I build applications with Frappe framework (an open source python framework for building webapps).
I’ve used ChatGPT/CoPilot to help me build some things. It has it’s use case, but it doesn’t seem to be much more useful above spitting out some basic boiler-plate level code.
It clearly has some understanding of Frappe Framework, but it obviously doesn’t have a completely grasp on it. For instance, it regularly gives me code that would break things.
I’m a complete AI-amatuer, so forgive me if this is a stupid question, but would it be feasible to train a local AI model such that it’s intimately familiar with the Frappe codebase (or any codebase for that matter) so that it can more usefully help me build stuff?
Yes the technique you are describing is fine tuning, where you take a pretrained model, feed it some new example input/output.
This is a great hands on guide that lines up with your usecase
Alternatively, if the frappe already has detailed documentation, and all you need is a chatbots to retrieve and explain the documentation, then you might consider the retrieve augment generate (RAG) technique.
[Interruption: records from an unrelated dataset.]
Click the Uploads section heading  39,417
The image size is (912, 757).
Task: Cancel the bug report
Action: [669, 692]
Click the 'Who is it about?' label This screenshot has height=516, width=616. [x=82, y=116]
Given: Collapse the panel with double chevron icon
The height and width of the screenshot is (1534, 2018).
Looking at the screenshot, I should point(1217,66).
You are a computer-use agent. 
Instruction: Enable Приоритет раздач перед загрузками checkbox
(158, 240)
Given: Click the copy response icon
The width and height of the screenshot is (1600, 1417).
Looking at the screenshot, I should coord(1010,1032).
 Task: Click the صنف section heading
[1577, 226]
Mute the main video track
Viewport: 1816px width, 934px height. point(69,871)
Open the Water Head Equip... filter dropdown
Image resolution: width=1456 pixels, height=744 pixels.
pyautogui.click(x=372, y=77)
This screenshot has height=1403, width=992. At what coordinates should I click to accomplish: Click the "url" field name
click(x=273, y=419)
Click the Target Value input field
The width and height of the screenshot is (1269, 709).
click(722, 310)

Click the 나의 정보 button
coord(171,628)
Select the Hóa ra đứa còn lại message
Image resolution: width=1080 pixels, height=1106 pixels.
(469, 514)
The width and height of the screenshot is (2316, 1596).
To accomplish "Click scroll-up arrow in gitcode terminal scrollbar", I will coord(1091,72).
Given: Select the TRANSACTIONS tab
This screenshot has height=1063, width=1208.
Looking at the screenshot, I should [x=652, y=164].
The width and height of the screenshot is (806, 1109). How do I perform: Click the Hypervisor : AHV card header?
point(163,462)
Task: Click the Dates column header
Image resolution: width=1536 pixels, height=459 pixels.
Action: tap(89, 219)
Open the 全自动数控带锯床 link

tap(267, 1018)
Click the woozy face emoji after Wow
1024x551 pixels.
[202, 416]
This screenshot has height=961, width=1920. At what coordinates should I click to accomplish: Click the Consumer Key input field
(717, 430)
This guide is for the huggingface documentation
Also, there’s another thread with a similar use case
Thanks for the input. Mainly what I’d like is the LLM to
Make sure none of the code I’ve written (or the code it writes for me) will conflict with the code in Frappe.
Write code most efficiently within the framework. For example, I don’t want to write a whole new method if Frappe already has something that will do it.
if that’s the case, you might want to go for the RAG use case. That’s what wendell was referring to in the news. Basically you put the entire codebase into a llm with a high context window and have it write a response back
This reference design from nvidia is suitable for local deploy and RAG usage. The example uses llama 2.
I haven’t tried the RAG component yet as been trying to get the code llama 34B model working. It’s fighting!
Dependent on your GPU setup, this example might not be useful though as to get good results at a decent token rate you need the medium to large parameter models, which takes a lot of VRAM and fast GPUs. To get the 34B parameter code llama, or 13B parameter chat model running, I’m running twin RTX A6000 with nvlink for a total of 96GB VRAM, and most of that memory is used. Getting about 45 tokens/s which is ok.
There appear to be a few open source projects that seem to be optimising the models for more modest GPU setups. See a lot of chat about The Bloke models for running locally, but not tried myself TheBloke (Tom Jobbins)
This is the first LLM i have tried running locally, so still a learner. Compared to claude for generating code and technical information (and diagrams of code!!!), so far it has been very crude.